In [None]:
%load_ext autoreload
%autoreload 2

# Directed Acyclic Graphs

> **Reference:** *Causal Inference: The Mixtape*, Chapter 3: Directed Acyclic Graphs (pp. 96-118)

This lecture introduces directed acyclic graphs (DAGs) as a tool for reasoning about causal relationships. We apply these concepts using the Online Retail Simulator to answer: **Why does our naive analysis suggest marketing spend hurts sales?**

## Setup

In [None]:
import numpy as np
import pandas as pd
import matplotlib.pyplot as plt

from support import (
    draw_dag,
    draw_dag_with_paths,
    simulate_confounded_data,
    add_collider,
    run_regression,
    regression_comparison_table,
    plot_regression_comparison,
    plot_partial_regression,
    print_path_analysis,
    plot_collider_bias_demo,
    draw_movie_star_example,
)

np.random.seed(42)

---

# Part I: Theory

This section covers the theoretical foundations of directed acyclic graphs as presented in Cunningham's *Causal Inference: The Mixtape*, Chapter 3.

## 1. Introduction to DAG Notation

A **directed acyclic graph (DAG)** is a visual representation of causal relationships between variables.

### Core Components

| Element | Representation | Meaning |
|---------|----------------|----------|
| **Node** | Circle | A random variable |
| **Arrow** | Directed edge (→) | Direct causal effect |
| **Path** | Sequence of edges | Connection between variables |

### Key Properties

1. **Directed**: Arrows point in one direction (cause → effect)
2. **Acyclic**: No variable can cause itself (no loops)
3. **Causality flows forward**: Time moves in the direction of arrows

### What DAGs Encode

DAGs encode **qualitative causal knowledge**:
- What IS happening: drawn arrows
- What is NOT happening: missing arrows (equally important!)

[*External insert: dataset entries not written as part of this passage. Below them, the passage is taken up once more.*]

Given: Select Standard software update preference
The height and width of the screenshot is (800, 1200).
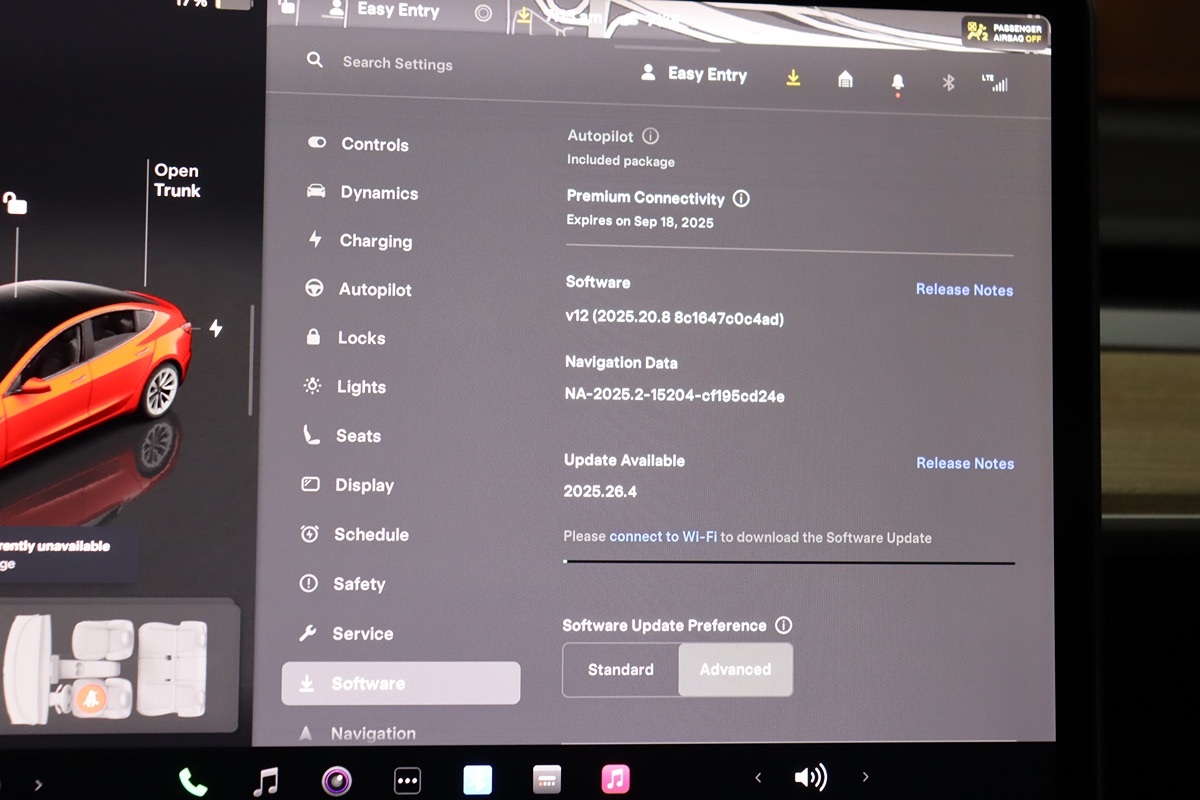Looking at the screenshot, I should (621, 670).
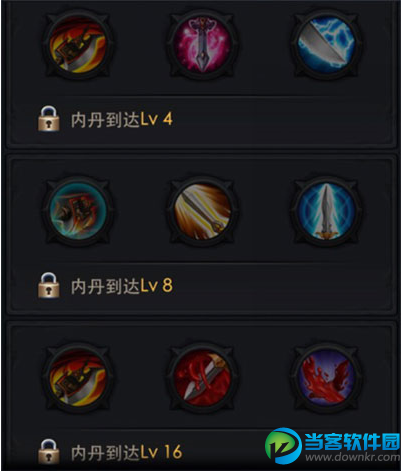The height and width of the screenshot is (471, 401).
Task: Click the 内丹到达Lv 4 requirement text
Action: click(x=122, y=119)
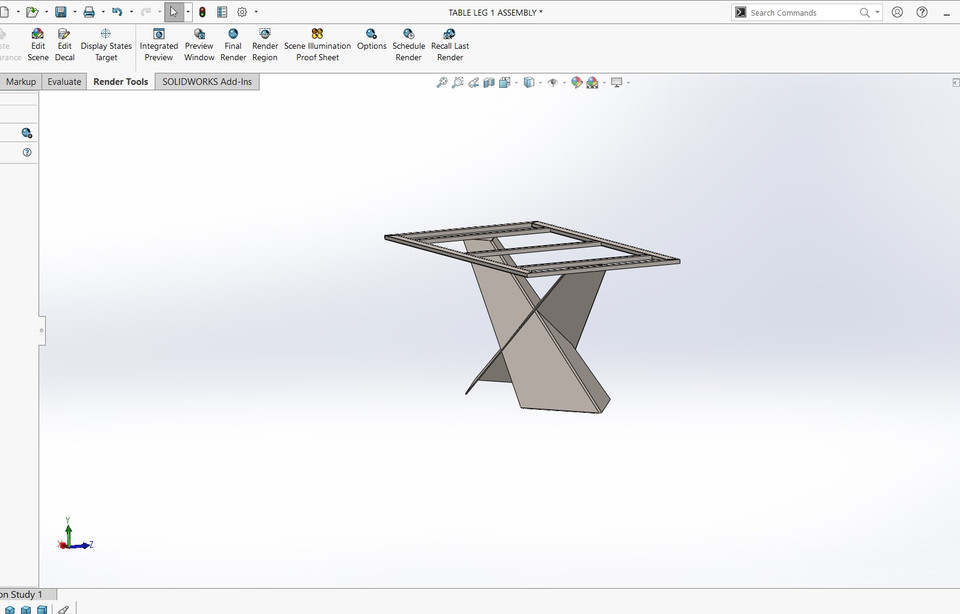The height and width of the screenshot is (614, 960).
Task: Click in the Search Commands field
Action: coord(800,12)
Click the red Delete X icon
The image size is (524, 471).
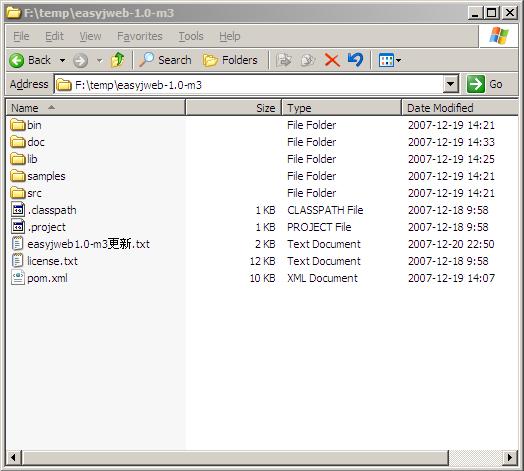pos(332,61)
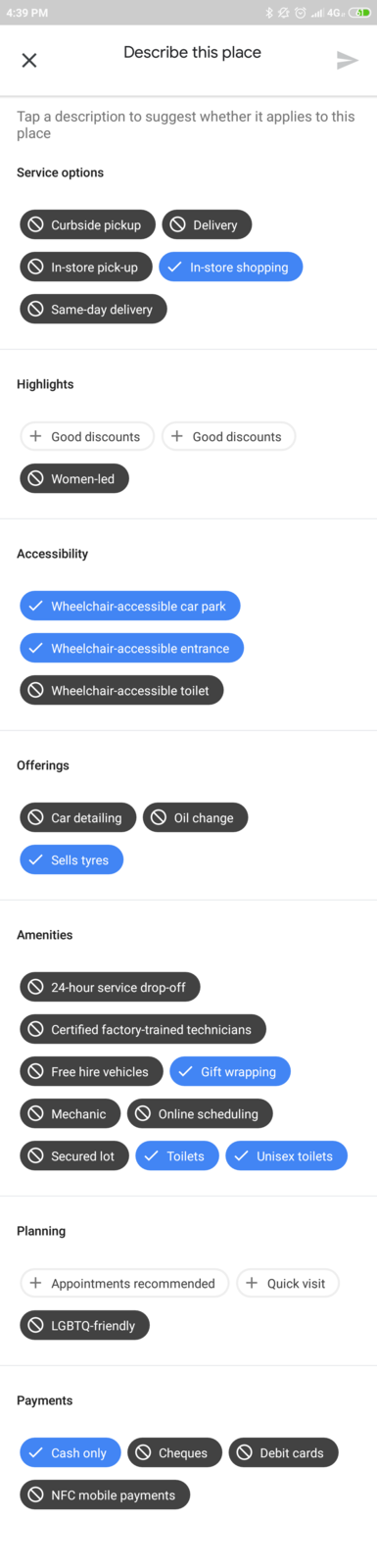Tap the checkmark icon on Sells tyres

click(35, 859)
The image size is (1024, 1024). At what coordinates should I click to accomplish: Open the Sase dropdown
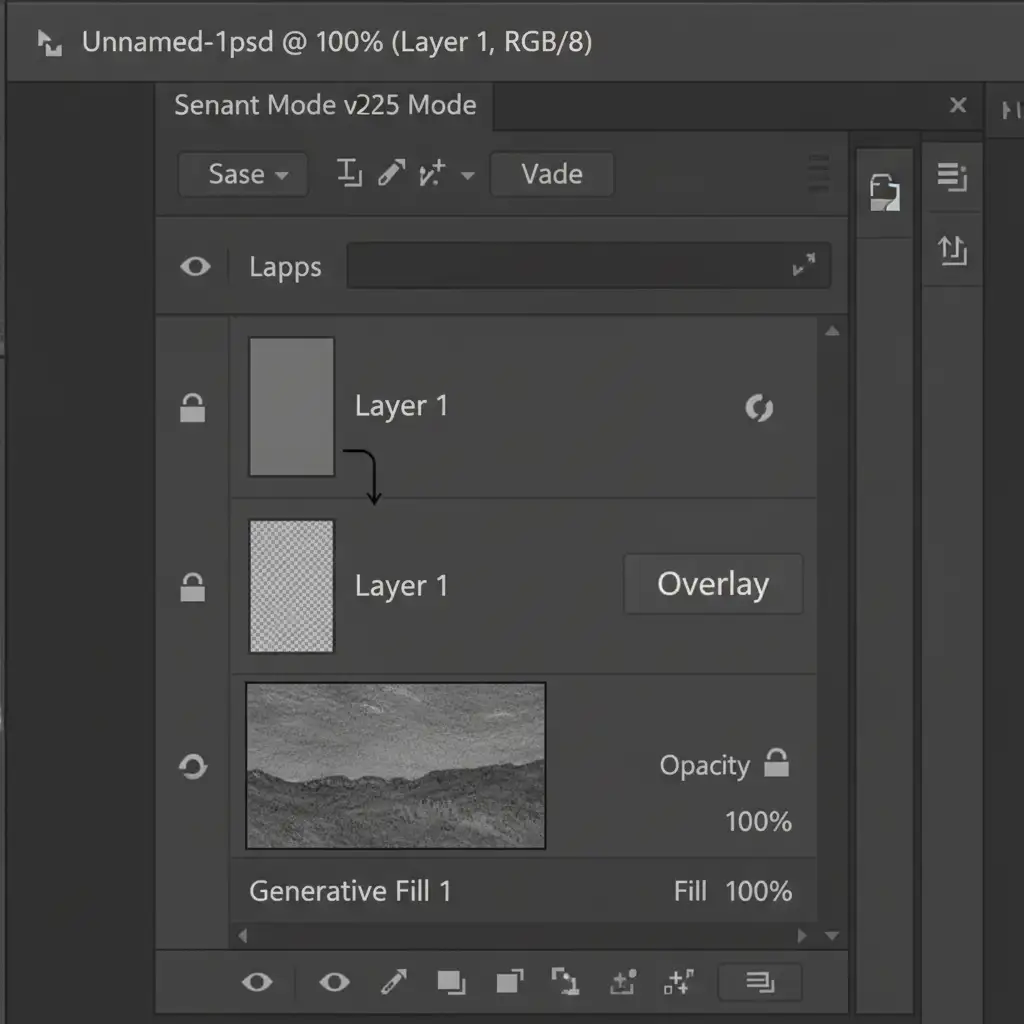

A missing arrow from A to B claims that A does not directly cause B.

### Simple DAG: Treatment → Outcome

In [None]:
# Simplest DAG: D causes Y
draw_dag(
    edges=[("D", "Y")],
    node_labels={"D": "Treatment\n(D)", "Y": "Outcome\n(Y)"},
    title="Simple Causal Relationship: D → Y",
)

## 2. Paths: Direct and Backdoor

A **path** is any sequence of edges connecting two nodes, regardless of arrow direction.

### Types of Paths

| Path Type | Direction | Interpretation |
|-----------|-----------|----------------|
| **Direct/Causal** | D → ... → Y | The causal effect we want |
| **Backdoor** | D ← ... → Y | Spurious correlation (bias!) |

### The Backdoor Problem

Backdoor paths create **spurious correlations** between D and Y:
- They make D and Y appear related even without a causal effect
- This is the graphical representation of **selection bias**

In [None]:
# DAG with confounder: classic triangle
draw_dag(
    edges=[("X", "D"), ("X", "Y"), ("D", "Y")],
    node_labels={"X": "Confounder\n(X)", "D": "Treatment\n(D)", "Y": "Outcome\n(Y)"},
    title="Confounded Relationship: D ← X → Y",
)

In [None]:
# Path analysis
print_path_analysis(
    paths=["D → Y", "D ← X → Y"],
    descriptions=["Direct causal path (what we want to estimate)", "Backdoor path (creates bias)"],
)

## 3. Confounders

A **confounder** is a variable that:
1. Causes the treatment (D)
2. Causes the outcome (Y)
3. Is NOT on the causal path from D to Y

### Observed vs. Unobserved

| Type | In DAG | Implication |
|------|--------|-------------|
| **Observed** | Solid circle | Can condition on it |
| **Unobserved** | Dashed circle | Cannot directly control |

### Classic Example: Education and Earnings

Consider estimating the return to education:
- **Treatment**: Years of education
- **Outcome**: Earnings
- **Confounders**: Ability, family background, motivation

People with higher ability tend to:
- Get more education (ability → education)
- Earn more regardless of education (ability → earnings)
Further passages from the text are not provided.